Passant d’un jour, tes pas insouciants foulent le sentier qui serpente le long de la Saulx, tu savoures la sérénité de l’instant, bercé par le doux clapotis de l’eau fraîche, charmé par le babil des merles ou des pinsons, tu savoures la lumière changeante, les couleurs tendres qui enchantent le regard…
Passant d’un jour, sais-tu l’histoire, sais-tu le drame ?
Passant d’un jour, approche-toi de ce tertre, regarde, écoute…
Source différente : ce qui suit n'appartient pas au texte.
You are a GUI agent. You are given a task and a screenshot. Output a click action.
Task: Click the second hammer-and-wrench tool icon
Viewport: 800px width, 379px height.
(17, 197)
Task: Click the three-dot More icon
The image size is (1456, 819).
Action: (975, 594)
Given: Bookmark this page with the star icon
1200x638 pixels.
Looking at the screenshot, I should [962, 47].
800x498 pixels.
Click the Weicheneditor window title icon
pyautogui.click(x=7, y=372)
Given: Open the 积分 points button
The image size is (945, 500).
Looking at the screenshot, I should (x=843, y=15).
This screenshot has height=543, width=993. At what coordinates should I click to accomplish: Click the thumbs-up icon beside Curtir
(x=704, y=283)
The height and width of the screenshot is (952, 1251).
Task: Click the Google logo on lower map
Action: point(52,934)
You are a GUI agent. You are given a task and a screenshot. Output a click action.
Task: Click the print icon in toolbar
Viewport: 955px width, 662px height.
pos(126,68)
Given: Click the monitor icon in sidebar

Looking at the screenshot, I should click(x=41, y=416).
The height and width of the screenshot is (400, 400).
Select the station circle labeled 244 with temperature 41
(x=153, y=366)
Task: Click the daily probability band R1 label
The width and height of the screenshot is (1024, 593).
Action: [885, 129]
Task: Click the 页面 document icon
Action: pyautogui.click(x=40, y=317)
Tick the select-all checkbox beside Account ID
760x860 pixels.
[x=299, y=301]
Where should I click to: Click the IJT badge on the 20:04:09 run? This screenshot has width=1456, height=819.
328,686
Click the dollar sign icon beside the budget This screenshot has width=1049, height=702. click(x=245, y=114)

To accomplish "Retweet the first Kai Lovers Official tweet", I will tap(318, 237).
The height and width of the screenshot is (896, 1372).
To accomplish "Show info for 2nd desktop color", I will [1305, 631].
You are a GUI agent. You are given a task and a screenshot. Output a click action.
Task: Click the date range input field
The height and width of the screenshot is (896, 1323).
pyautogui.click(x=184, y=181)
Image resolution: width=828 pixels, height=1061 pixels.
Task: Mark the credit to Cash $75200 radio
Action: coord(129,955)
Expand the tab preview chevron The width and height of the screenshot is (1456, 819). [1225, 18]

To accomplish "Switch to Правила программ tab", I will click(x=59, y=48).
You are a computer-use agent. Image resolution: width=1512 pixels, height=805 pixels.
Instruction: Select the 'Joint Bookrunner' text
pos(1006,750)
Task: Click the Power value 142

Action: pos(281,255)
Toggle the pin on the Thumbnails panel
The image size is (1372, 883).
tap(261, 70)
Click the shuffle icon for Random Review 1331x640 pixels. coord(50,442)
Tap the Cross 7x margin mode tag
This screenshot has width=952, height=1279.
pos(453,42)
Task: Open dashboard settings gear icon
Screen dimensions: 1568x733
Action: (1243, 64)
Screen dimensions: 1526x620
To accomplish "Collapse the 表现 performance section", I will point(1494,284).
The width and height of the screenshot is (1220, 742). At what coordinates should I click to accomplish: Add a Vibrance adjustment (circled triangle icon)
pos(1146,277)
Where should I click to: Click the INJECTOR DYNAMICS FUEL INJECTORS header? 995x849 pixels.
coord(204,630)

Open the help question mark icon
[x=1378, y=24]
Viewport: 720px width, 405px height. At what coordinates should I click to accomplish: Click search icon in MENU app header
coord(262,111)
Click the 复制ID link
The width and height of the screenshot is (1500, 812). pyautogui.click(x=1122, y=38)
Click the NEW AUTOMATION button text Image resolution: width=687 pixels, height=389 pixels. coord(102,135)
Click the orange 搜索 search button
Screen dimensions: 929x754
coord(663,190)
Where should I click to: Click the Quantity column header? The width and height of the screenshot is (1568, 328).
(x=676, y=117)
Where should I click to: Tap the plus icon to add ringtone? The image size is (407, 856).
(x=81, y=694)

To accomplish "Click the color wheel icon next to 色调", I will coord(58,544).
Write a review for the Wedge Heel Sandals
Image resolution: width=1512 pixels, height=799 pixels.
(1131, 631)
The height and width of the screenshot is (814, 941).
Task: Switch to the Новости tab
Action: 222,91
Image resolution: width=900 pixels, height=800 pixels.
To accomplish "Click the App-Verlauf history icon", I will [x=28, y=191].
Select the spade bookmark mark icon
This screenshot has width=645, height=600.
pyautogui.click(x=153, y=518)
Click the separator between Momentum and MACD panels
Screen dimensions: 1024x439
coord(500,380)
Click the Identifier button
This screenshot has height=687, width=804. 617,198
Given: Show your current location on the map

Le temps se délite, recule et se fond…
La chaleur étouffante a posé sur les maisons du village une chape lourde, une belle journée d’été, teintée d’une secrète espérance. On parle à demi-mots de la libération prochaine… Et pourtant, depuis deux jours, une menace est palpable, une indicible menace qui laisse planer sur la vallée son ombre maléfique.
Bruits de moteurs, allées et venues inquiétantes, l’espoir semble être suspendu… Beurey, tout proche, a déjà connu l’horreur, Couvonges, Mognéville, plus tard Trémont…
Sur les douze heures, la chasse commence…
Passant d’un jour, ferme les yeux… la rafle méthodique s’organise, chaque logis est visité, chaque homme présent est emmené… de maison en maison, la nouvelle se répand… lucides ou chanceux, certains s’enfuient…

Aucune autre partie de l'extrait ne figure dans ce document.